I suggest giving students an opportunity to play with the text and explore the extensive range of tools on the default skin and beyond. To really understand the power of these tools, and the level of customization built into the interface, dedicate some time to just messing around and being spontaneous. Because the charts and graphs allow users to encounter the familiar text from an unfamiliar angle, some new detail might catch their attention, or spark curiosity about something they hadn’t yet thought about. It may also bring them to ask a question that they never considered before.
I’ll close this essay by showing one specific way that the tool can be used to help with formulating research questions. First, reload the default skin for “Romeo and Juliet” to its original settings. Then, turn to the “Trends” tool (the word frequency graph at the top right of the page). The graph should now display the top five terms of the corpus. You will get rid of these terms and input custom terms of your choosing. You can input custom terms by navigating to the little bar on the bottom left corner of this panel, and adding words of your choice. Below you’ll see an image with two terms—“Love” and “Death”—selected.
Graph of the frequencies of “Love” and “Death”
Compare the frequencies between “Love” and “Death”. Do you notice anything interesting? They show an inverse relationship: where “Love” occurs most often, “Death” has a low frequency; and where death is prominent, love diminishes. This inverse relationship—which might seem unremarkable on the surface—indicates that there is more work to be done on examining the associations between love and death. Most importantly, it points to areas of tension in the text that the reader can re-read more closely. These collisions between “Love” and “Death” present potential sites of further questioning: what is the exact nature of this relationship? How might the two seemingly opposite forces be connected?

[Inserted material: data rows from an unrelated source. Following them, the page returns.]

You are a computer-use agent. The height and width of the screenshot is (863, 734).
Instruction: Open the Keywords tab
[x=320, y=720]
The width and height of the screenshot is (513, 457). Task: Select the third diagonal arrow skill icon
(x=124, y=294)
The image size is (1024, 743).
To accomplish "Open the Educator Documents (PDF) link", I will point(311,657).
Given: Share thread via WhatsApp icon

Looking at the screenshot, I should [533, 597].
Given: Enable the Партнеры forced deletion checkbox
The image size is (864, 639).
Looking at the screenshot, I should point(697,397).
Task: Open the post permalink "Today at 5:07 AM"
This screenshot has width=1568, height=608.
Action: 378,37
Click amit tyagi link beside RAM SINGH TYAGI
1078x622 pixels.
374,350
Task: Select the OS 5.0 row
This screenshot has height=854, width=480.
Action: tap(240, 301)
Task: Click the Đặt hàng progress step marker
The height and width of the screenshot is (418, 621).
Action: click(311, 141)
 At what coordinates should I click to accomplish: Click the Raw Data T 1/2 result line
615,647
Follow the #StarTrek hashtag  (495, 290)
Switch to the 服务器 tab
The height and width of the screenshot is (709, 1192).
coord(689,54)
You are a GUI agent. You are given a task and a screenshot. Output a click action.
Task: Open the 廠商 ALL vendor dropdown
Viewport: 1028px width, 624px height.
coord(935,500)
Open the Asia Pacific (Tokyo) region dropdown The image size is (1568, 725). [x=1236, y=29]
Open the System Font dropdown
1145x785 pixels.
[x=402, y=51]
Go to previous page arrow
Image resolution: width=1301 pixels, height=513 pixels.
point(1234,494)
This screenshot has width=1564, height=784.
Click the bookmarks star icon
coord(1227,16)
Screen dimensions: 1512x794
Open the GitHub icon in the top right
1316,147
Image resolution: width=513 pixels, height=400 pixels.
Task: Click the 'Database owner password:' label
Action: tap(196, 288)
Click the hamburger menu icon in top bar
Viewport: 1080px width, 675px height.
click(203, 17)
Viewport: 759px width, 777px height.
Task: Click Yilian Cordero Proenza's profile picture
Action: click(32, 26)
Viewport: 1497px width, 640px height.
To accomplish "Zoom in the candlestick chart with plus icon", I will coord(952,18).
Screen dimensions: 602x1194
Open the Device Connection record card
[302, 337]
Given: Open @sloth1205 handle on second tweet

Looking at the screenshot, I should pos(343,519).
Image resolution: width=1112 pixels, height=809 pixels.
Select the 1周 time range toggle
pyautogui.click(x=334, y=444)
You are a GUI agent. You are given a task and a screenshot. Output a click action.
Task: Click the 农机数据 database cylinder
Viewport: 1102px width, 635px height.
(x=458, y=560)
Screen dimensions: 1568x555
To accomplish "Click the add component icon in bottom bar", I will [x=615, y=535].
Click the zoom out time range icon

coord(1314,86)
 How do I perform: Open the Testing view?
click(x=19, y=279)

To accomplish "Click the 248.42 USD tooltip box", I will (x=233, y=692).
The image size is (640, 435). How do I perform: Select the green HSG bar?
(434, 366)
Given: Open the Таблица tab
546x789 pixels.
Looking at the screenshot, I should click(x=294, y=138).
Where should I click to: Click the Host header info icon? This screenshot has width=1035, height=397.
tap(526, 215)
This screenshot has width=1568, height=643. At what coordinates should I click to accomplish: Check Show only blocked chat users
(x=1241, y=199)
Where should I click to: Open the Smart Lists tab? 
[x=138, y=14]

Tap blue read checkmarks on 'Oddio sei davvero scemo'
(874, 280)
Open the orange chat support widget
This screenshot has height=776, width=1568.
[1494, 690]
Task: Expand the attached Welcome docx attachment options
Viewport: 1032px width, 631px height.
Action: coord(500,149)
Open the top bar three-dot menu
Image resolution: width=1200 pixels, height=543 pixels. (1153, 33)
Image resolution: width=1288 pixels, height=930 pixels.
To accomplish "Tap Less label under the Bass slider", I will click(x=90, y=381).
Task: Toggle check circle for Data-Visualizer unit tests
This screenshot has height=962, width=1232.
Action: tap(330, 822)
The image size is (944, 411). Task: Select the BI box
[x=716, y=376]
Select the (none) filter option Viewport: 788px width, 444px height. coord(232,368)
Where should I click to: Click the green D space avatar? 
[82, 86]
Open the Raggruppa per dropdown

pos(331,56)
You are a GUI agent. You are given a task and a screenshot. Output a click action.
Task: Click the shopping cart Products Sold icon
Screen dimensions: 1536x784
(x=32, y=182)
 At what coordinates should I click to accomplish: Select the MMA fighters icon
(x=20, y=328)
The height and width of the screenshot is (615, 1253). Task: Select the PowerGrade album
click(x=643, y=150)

Using text-analysis in this way inspires new readings by bringing to light neglected, miniscule, or concealed aspects about texts. It identifies certain words or patterns of language that escape the notice of even the most diligent and perceptive readers, opening the text to new questions and insights. The defamiliarization of what we think we know and hands-on experimentation with texts encourages readers to speculate about other possibilities, and experience more active and playful approaches to inquiry.